Saved data entries:
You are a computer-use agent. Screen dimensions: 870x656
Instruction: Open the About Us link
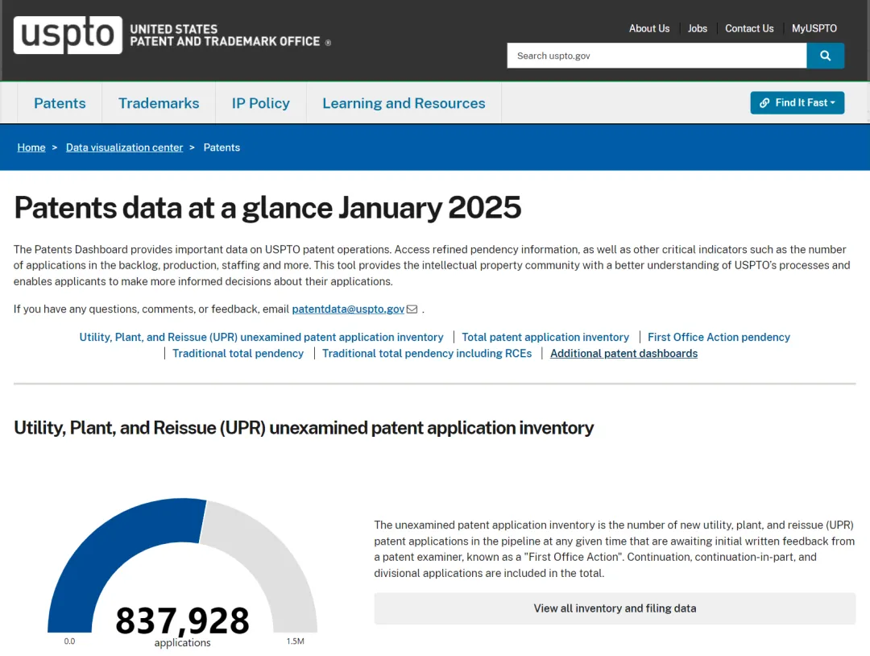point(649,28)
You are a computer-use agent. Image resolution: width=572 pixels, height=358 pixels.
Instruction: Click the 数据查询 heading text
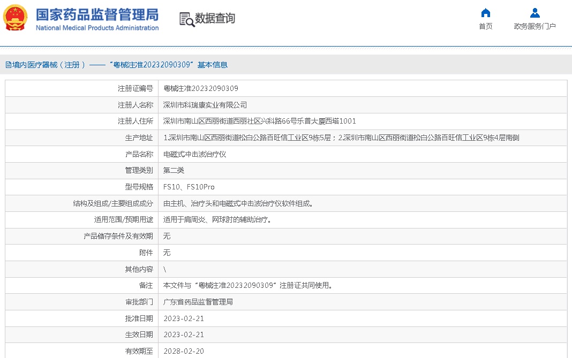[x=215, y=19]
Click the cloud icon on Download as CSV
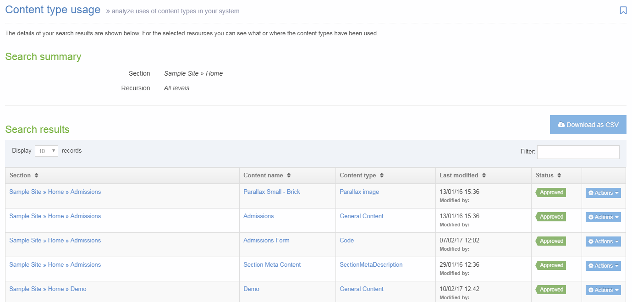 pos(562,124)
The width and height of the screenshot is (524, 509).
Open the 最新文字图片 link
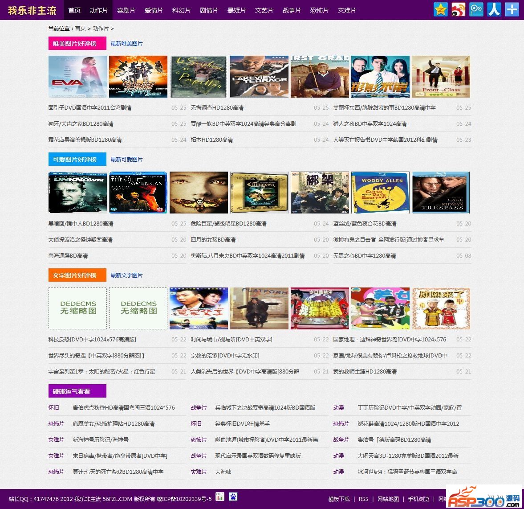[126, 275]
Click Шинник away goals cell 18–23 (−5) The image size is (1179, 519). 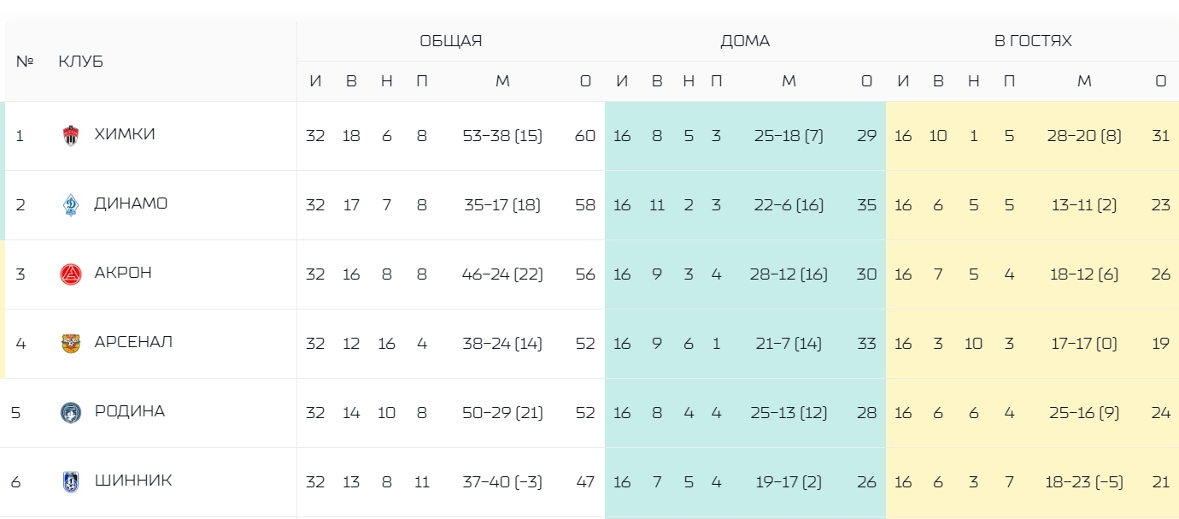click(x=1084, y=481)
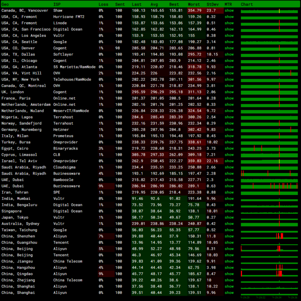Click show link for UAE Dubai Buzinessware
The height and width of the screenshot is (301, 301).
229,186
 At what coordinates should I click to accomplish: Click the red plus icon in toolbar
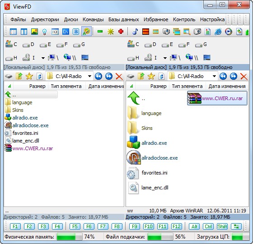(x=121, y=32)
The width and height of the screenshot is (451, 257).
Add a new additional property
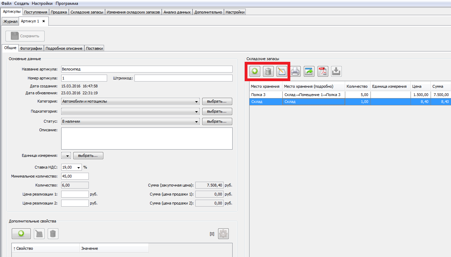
--
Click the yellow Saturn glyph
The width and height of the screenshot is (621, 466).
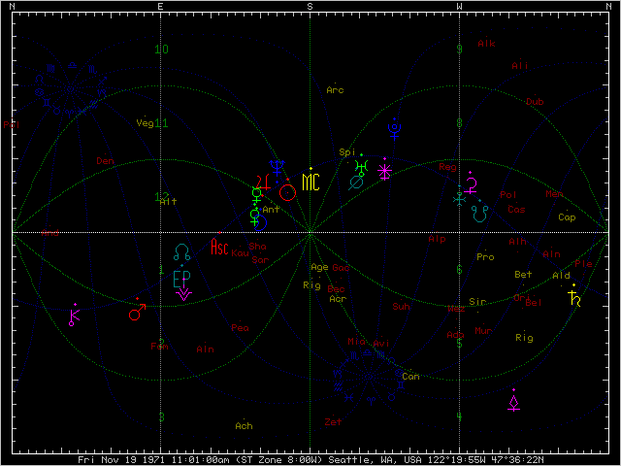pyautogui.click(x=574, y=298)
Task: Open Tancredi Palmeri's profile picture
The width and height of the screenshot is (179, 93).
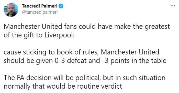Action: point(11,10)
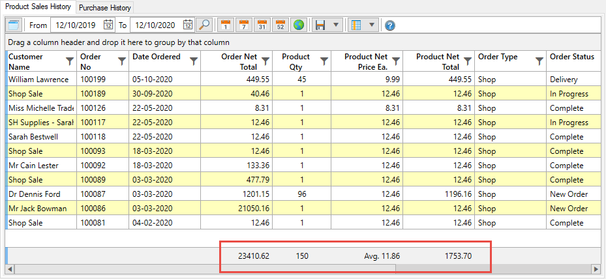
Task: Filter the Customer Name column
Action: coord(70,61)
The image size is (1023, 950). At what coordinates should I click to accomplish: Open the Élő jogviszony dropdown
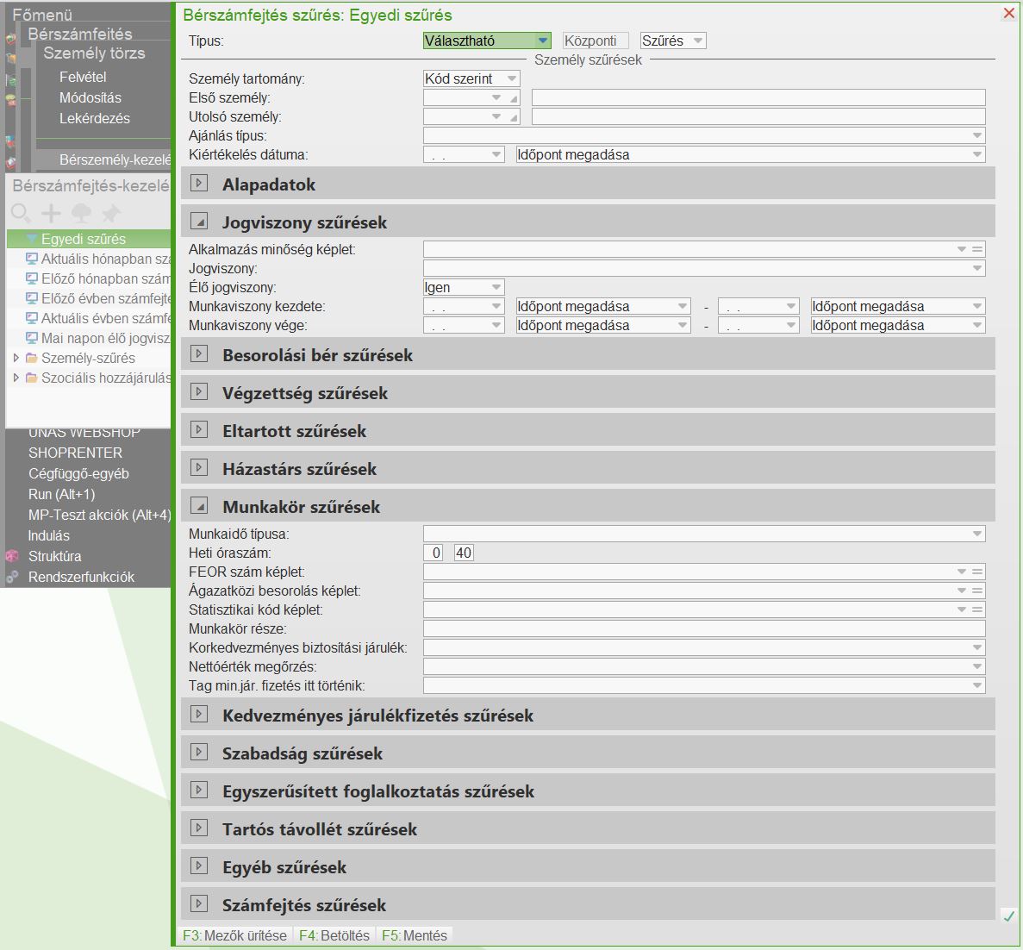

* **Task description**
Return, from the entries, each line that holds "agent".

* **Exercise output**
You are a computer-use agent. Screen dimensions: 870x656
You are a computer-use agent. Image resolution: width=572 pixels, height=358 pixels.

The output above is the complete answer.